A Conversation with Matej Vakula and Janeil Engelstad, September 2015
Janeil Engelstad (JE): Have you experienced any differences in the impact of the project that you attribute to the specific culture of a place?
Matej Vakula (MV):Yes, certainly with every workshop. Every space is highly specific and requires educational constructs precisely tailored towards specific cultures of each site. The very nature of MfPS is to discover and to work with these different cultures, but also to compare and research them at a global level.
With this in mind, we can look at the whole project as being literally built from changes and ideas that are coming from specific sites and also that ideas coming from one site can be modified to fit needs of a different site.

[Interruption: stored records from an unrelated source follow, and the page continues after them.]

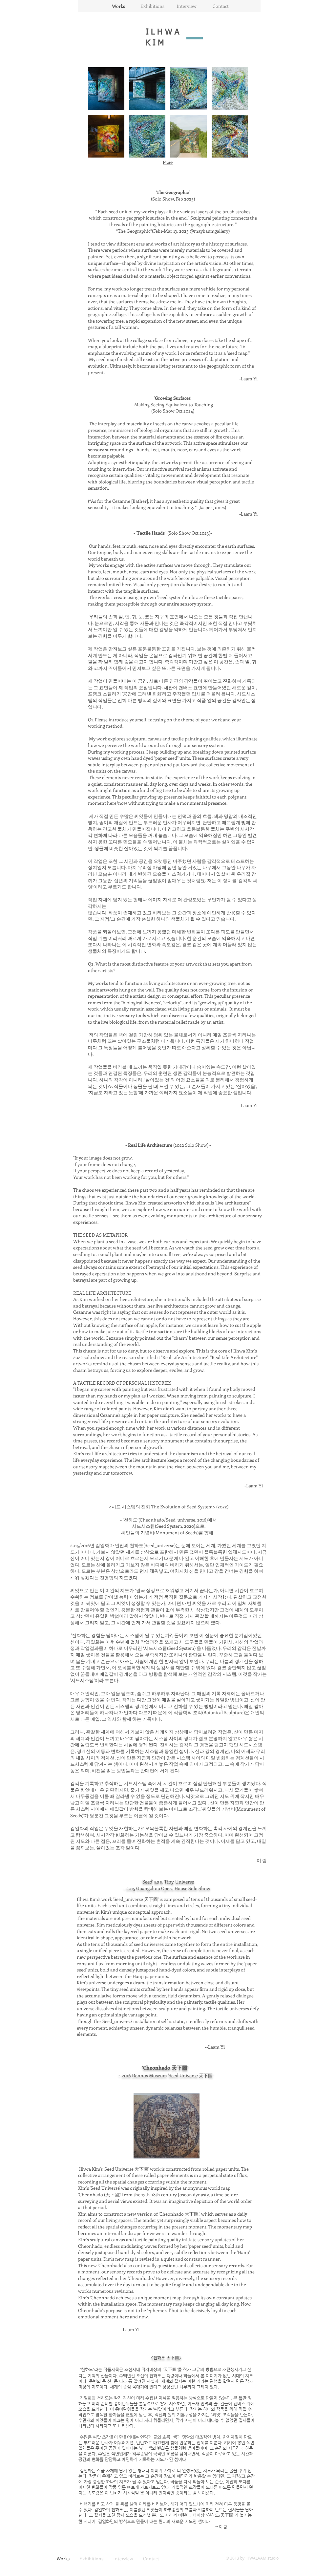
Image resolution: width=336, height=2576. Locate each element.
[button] (106, 88)
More (168, 162)
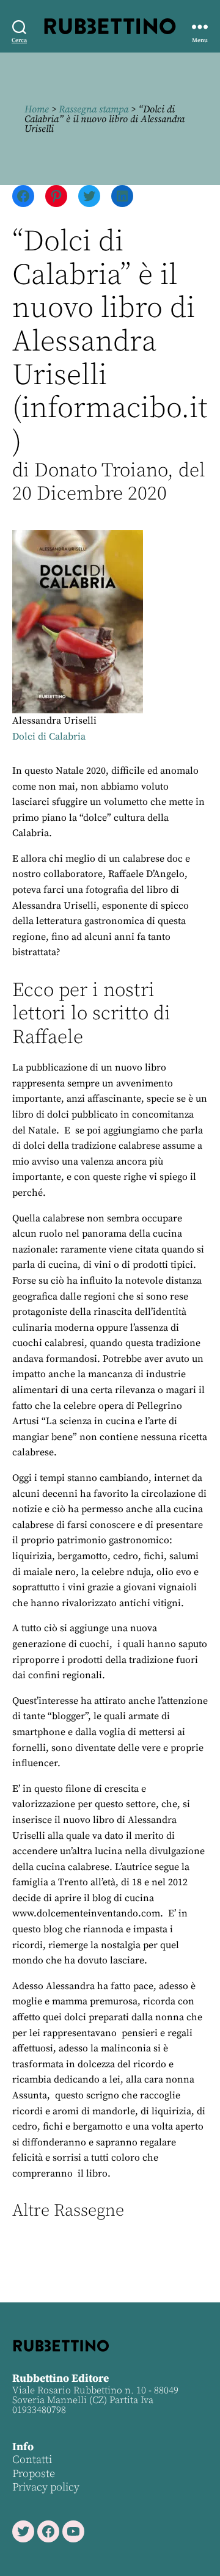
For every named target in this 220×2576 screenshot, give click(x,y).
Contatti (32, 2460)
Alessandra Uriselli (54, 721)
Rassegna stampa (93, 109)
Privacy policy (45, 2487)
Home (36, 109)
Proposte (33, 2474)
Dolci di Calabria (49, 736)
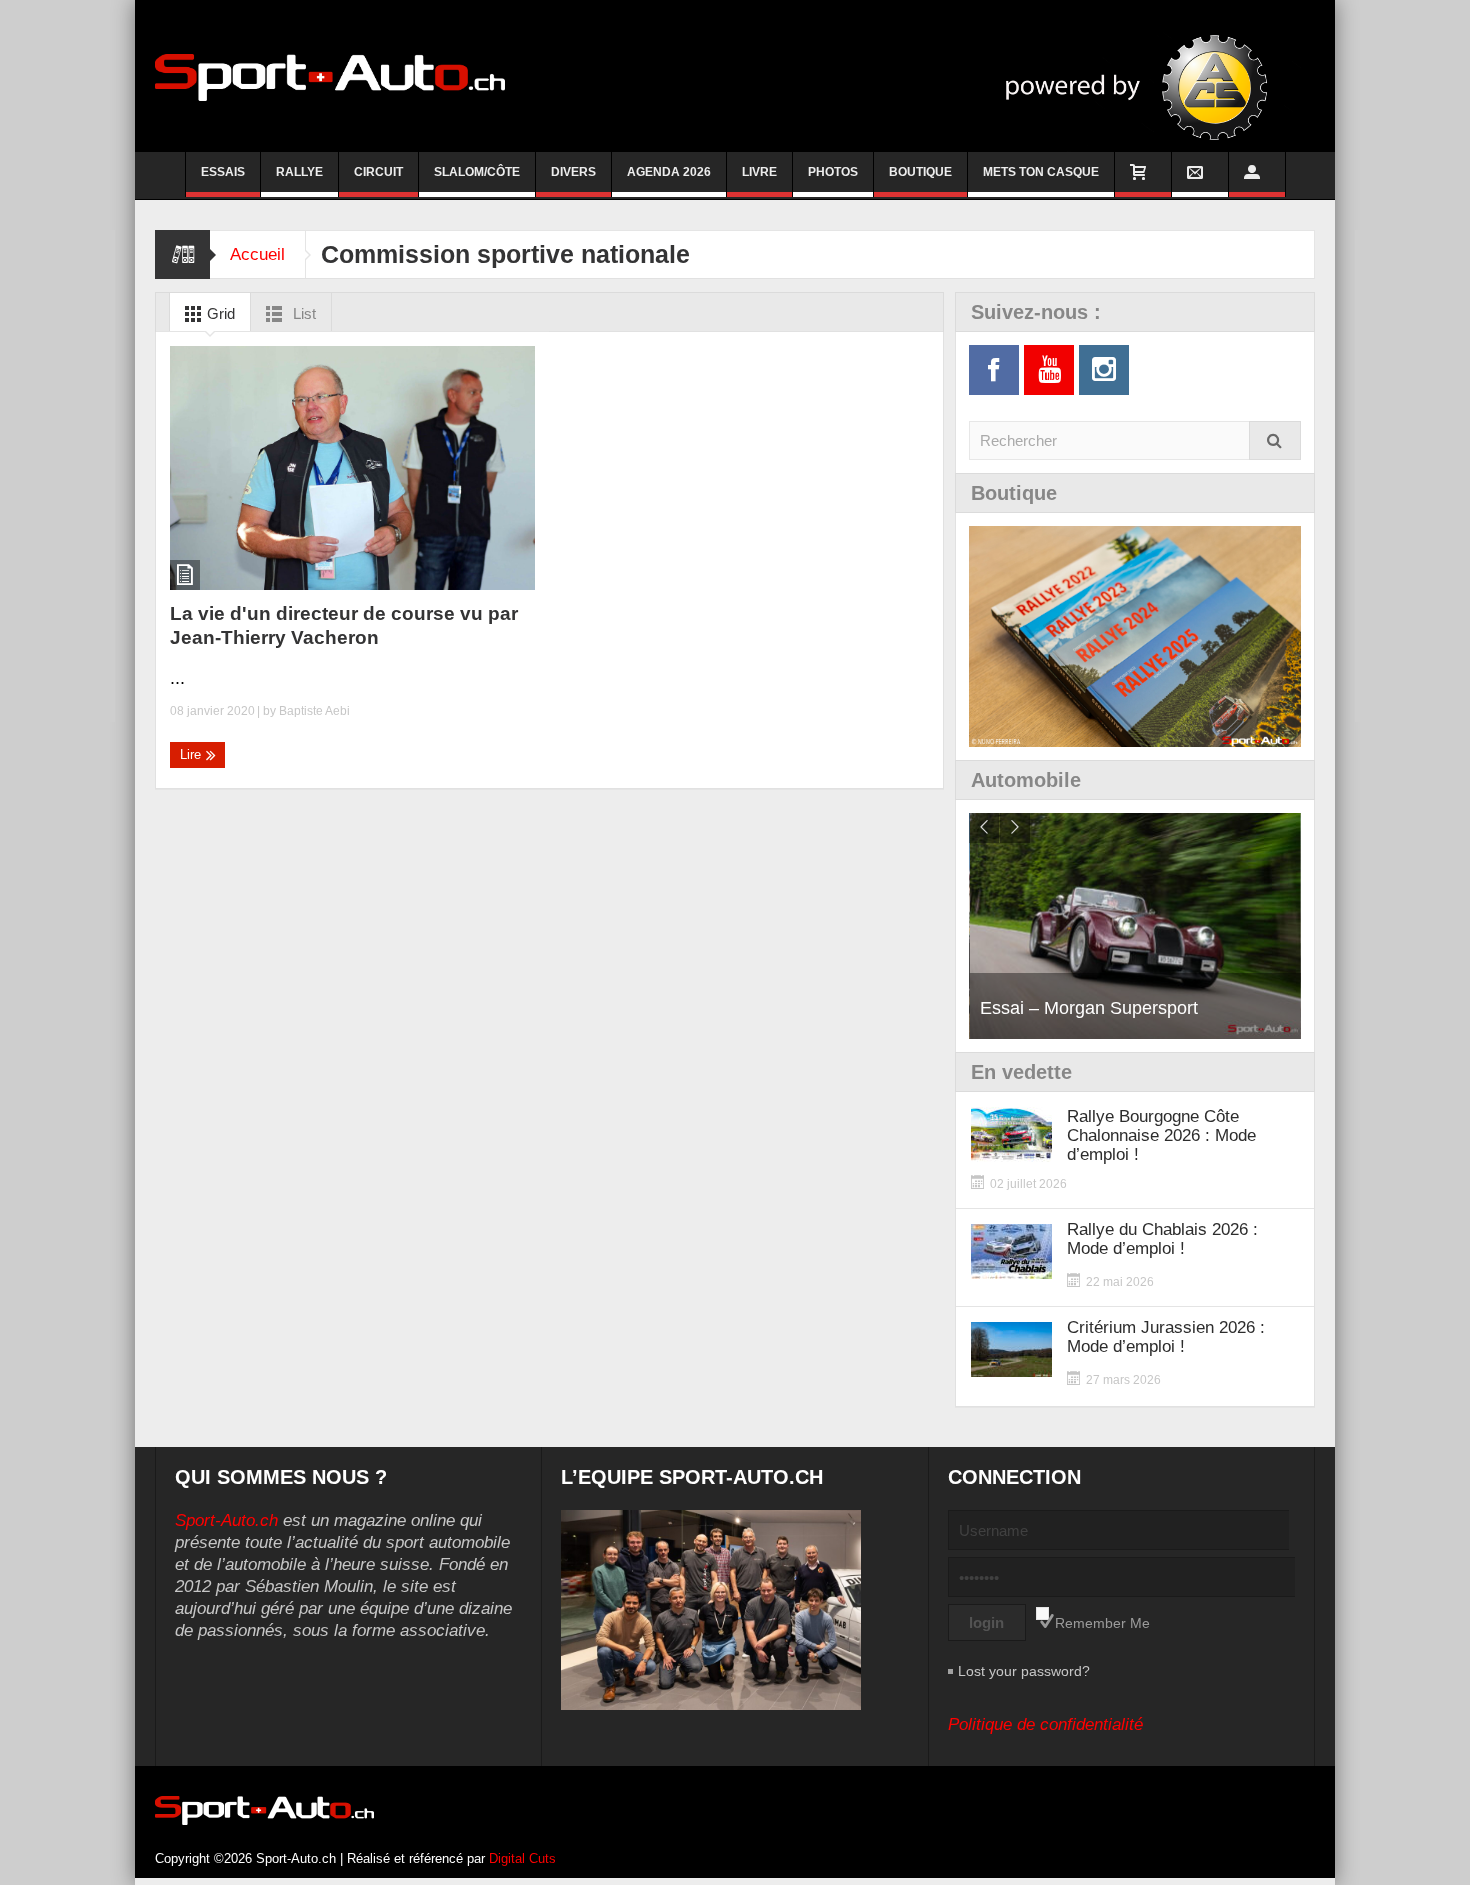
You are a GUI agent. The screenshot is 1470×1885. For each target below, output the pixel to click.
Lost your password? (1024, 1671)
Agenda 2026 (669, 172)
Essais (223, 172)
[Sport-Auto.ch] (330, 76)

JE: Often that is easier said than done
MV: When you want to change a place first thing is to try to change its culture. A change in culture opens the place for all the other changes, including the physical one.
Let me give you an example: If people living in the Greenpoint neighborhood of Brooklyn want to remediate the polluted environment where they live, first thing would be to gather smaller group of concerned citizens who have the energy to change the thinking of the neighborhood on a larger scale and raise awareness about the issue. This can be done through many different cultural channels. Later on they can create some proposals, which have to culturally resonate and “sink” into the people who inhabit that certain area. So the group of concerned citizens from the certain site creates a culture for the wider community of that area. The wider community either assimilates that culture and modifies it further to meet its needs or rejects it. After assimilating the culture the crowd is large enough to bring on real change on a political, financial or urban level.

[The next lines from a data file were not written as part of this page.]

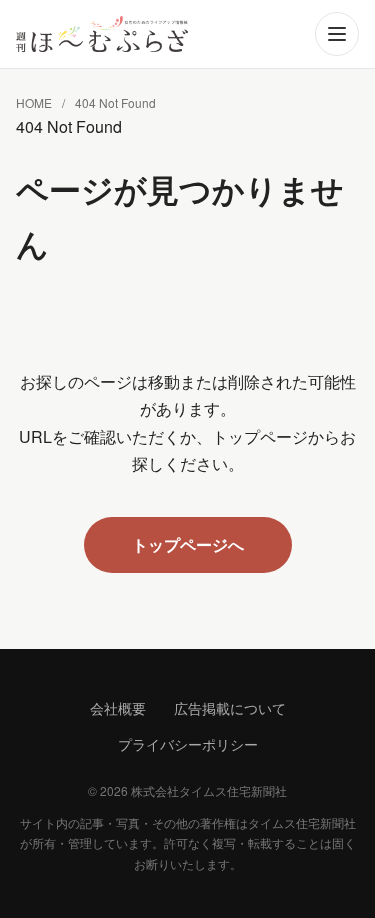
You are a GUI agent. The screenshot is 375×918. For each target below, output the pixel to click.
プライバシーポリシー (188, 744)
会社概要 (118, 708)
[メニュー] (337, 34)
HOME (34, 102)
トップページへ (188, 544)
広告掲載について (230, 708)
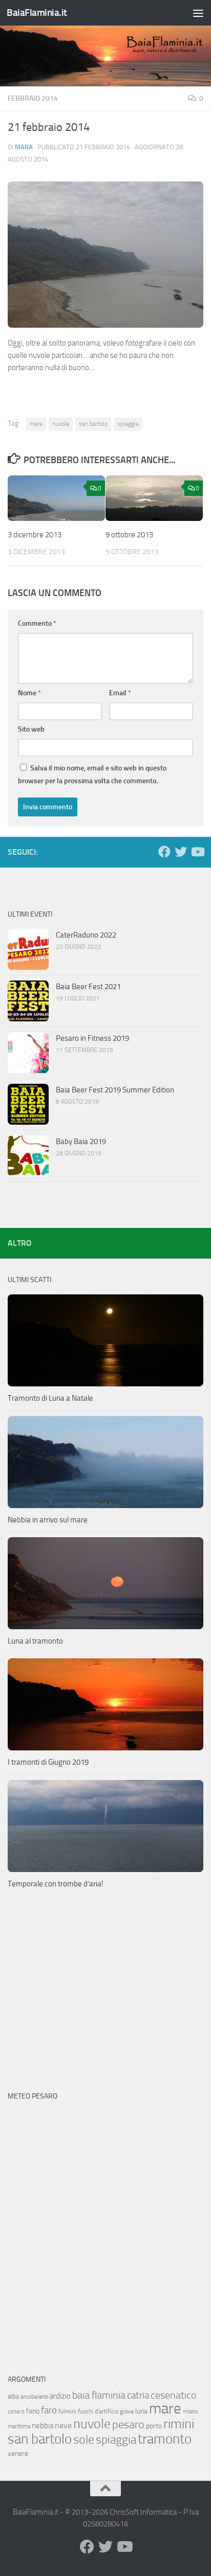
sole (83, 2439)
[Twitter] (181, 852)
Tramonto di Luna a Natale (50, 1398)
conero (16, 2411)
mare (36, 423)
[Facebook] (164, 852)
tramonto (165, 2439)
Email (120, 693)
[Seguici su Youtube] (197, 852)
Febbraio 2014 (33, 98)
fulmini (67, 2411)
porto (154, 2426)
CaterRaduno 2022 (86, 935)
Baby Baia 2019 (81, 1141)
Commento (37, 623)
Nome (29, 693)
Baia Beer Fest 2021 (88, 986)
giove (127, 2411)
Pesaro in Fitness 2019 (92, 1038)
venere (18, 2453)
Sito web (31, 729)
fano (32, 2411)
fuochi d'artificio (98, 2411)
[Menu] (198, 13)
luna (141, 2411)
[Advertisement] (105, 1993)
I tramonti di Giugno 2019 (48, 1762)
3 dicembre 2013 (34, 534)
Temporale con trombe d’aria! (55, 1883)
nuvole (60, 423)
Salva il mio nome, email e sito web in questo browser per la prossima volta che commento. (92, 774)
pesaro (128, 2424)
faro (49, 2410)
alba (13, 2396)
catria (138, 2395)
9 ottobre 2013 (129, 534)
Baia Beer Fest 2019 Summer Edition (115, 1090)
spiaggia (128, 423)
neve (63, 2425)
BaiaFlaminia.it (37, 12)
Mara (24, 147)
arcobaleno (34, 2396)
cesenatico (174, 2395)
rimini (178, 2424)
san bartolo (93, 423)
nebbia (42, 2425)
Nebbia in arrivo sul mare (48, 1519)
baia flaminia (98, 2395)
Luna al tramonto (35, 1641)
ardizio (60, 2396)
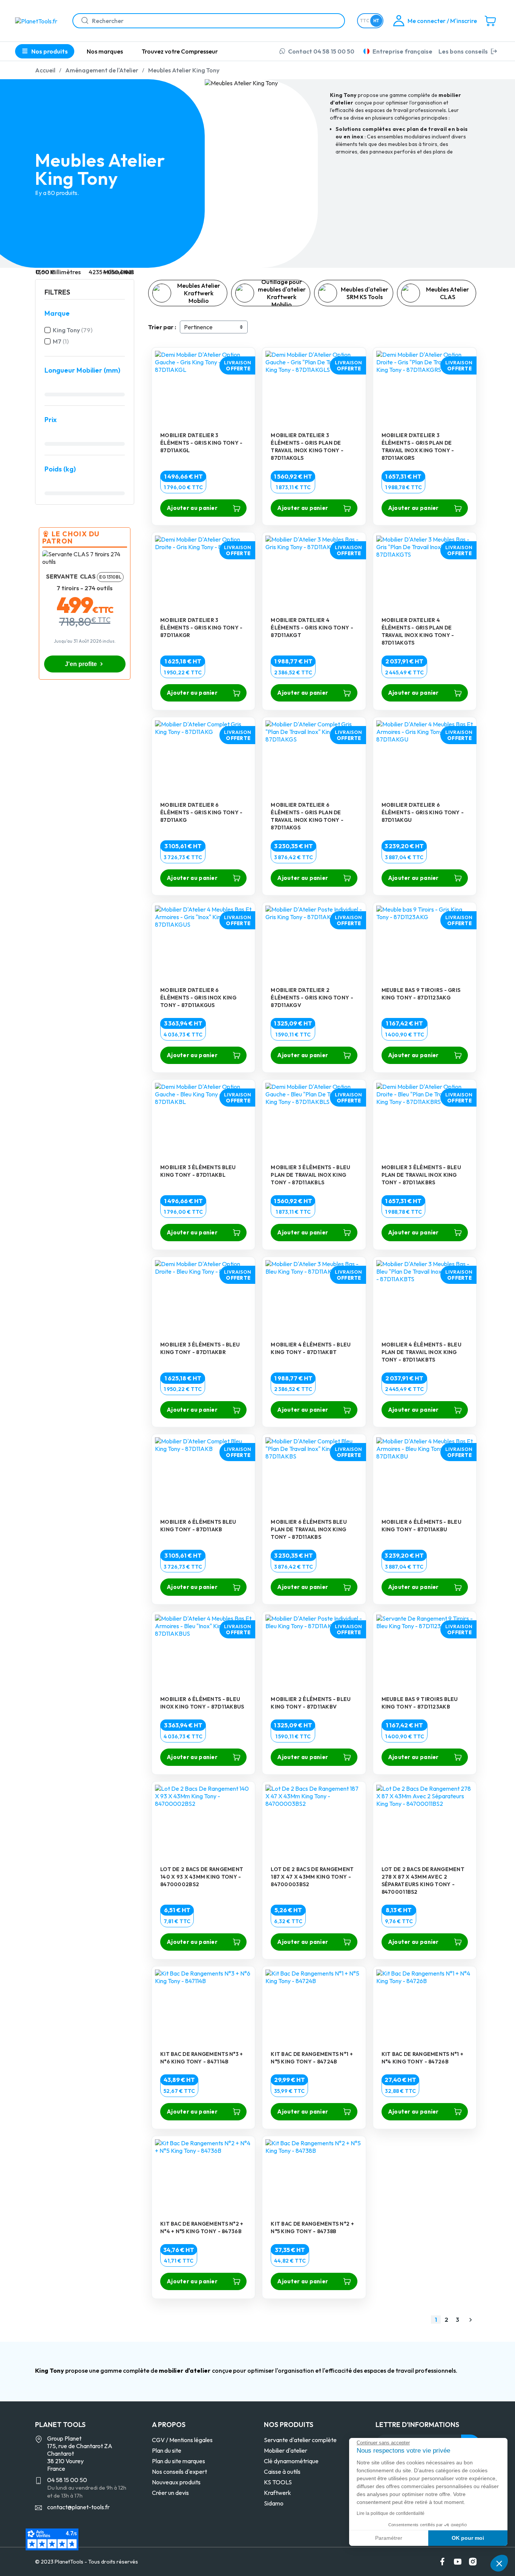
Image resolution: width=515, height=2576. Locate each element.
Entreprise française (402, 51)
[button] (499, 2563)
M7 (61, 341)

JE: So many of the problems that we face as a society are systematic or structural, such has racism, how do you approach structural roadblocks that are deeply embedded into systems wit ha project that MfPS?
MV: Within the MfPS project I am specifically interested in nurturing this systematic approach via methods of DIY movement and DIY science. Now, part of the specific approach that is being developed by people in Greenpoint contain actions that come from another manual which was made somewhere else before that. The participants are re-using these actions. For example, an action where the participants in Poland collected concerns and ideas from local inhabitants to then develop a plan of action based on the citizens needs has undergone minor cultural adaptations that fits the needs of people living in Greenpoint.
JE: What do you hope to accomplish in the long run with MfPS?
MV: I am hoping to build truly working international community around the project. This community will gather around a strong simple to use archive with manuals online and offline. Through this community I am hoping to achieve two goals: to research status and perceptions of public space around the world, and to identify, internationally compare and provide solutions to issues connected to people using public spaces around the world.